Instruction A — Decide whether each statement below agrees with the beef bone recipe that follows. Answer yes or no for each, and quote the words of the recipe that decide it: (i) the bones roast for 30 minutes, are flipped, and roast for another 30 minutes; (ii) the recipe calls for two bay leaves; (iii) the oven is heated to 350F.
Instruction B — In the beef bone recipe below, shorten the step beginning "Heat oven to 400F." and keep its main facts.

Passage to read —

* Begin *

Serves: 4 | Prep: 15 minutes | Cooks: 12-24 hours
- 3-4 pounds grass-fed beef bones (oxtail, short ribs, knuckles and neck bones)
- 2 TBSP olive oil
- 3 celery stalks, roughly chopped
- 3 medium carrots, roughly chopped
- 2 medium yellow onions, roughly chopped
- 2 TBSP apple cider vinegar
- 1 bay leaf
- Heat oven to 400F. Place bones on a roasting sheet and drizzle with olive oil to coat. Try to evenly coat the bones and place on the pan.
- Roast bones in the oven for 30 minutes then flip and roast another 30 minutes.
- In a large soup pot or crock pot put roasted bones, roughly chopped vegetables, bay leaf and apple cider vinegar. Top with water to completely submerge the ingredients.
- Bring to a rapid simmer then reduce heat to a low simmer for 12-24 hours. Continually add water to keep ingredients submerged.

* End *

Data block —

* Begin *

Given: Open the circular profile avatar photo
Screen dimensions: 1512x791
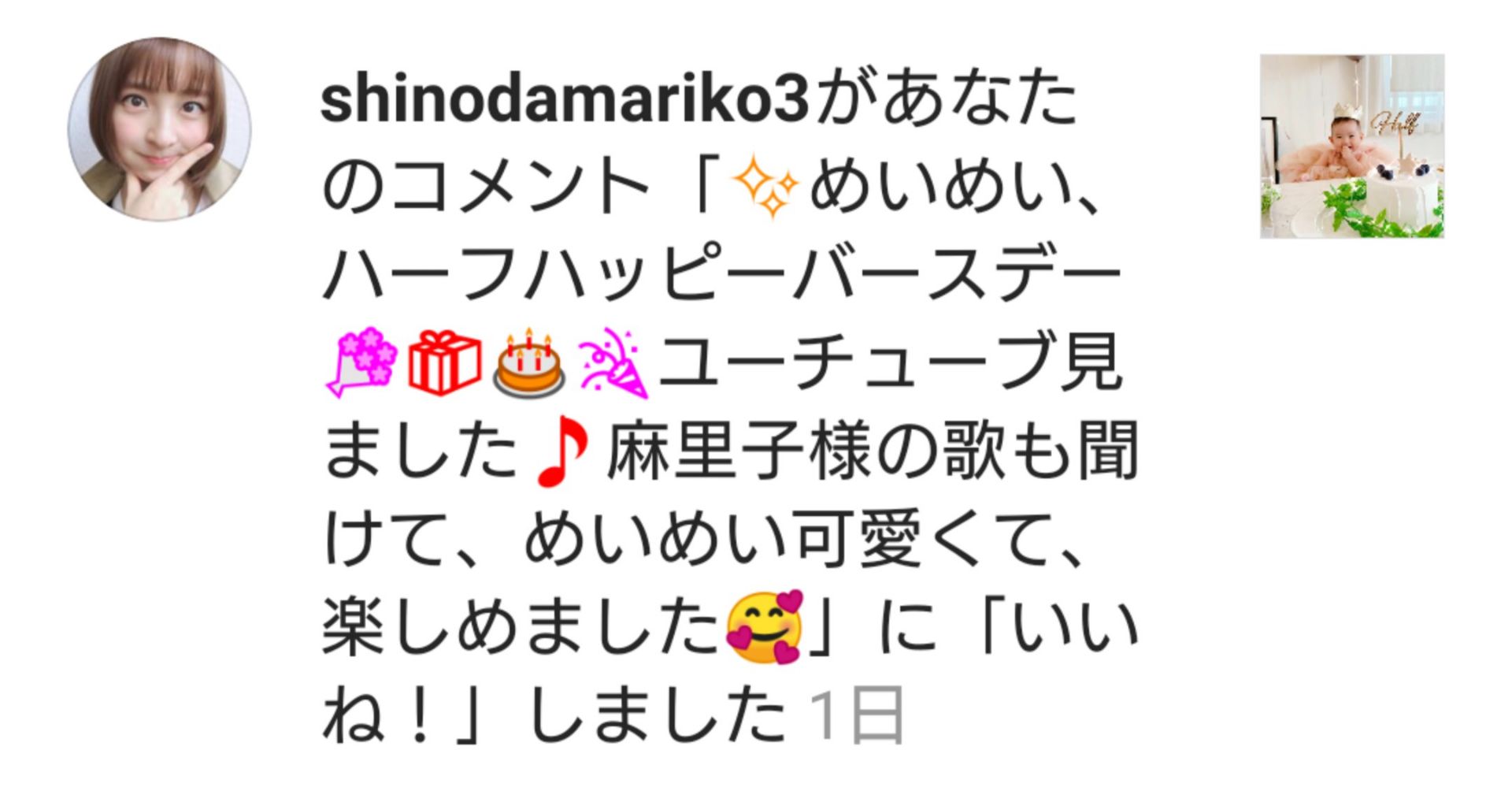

* End *

Full answer A —
(i) Yes: "Roast bones in the oven for 30 minutes then flip and roast another 30 minutes."
(ii) No: "1 bay leaf"
(iii) No: "Heat oven to 400F."

Full answer B — Heat the oven to 400F, then set the bones on a roasting sheet and coat them evenly with olive oil.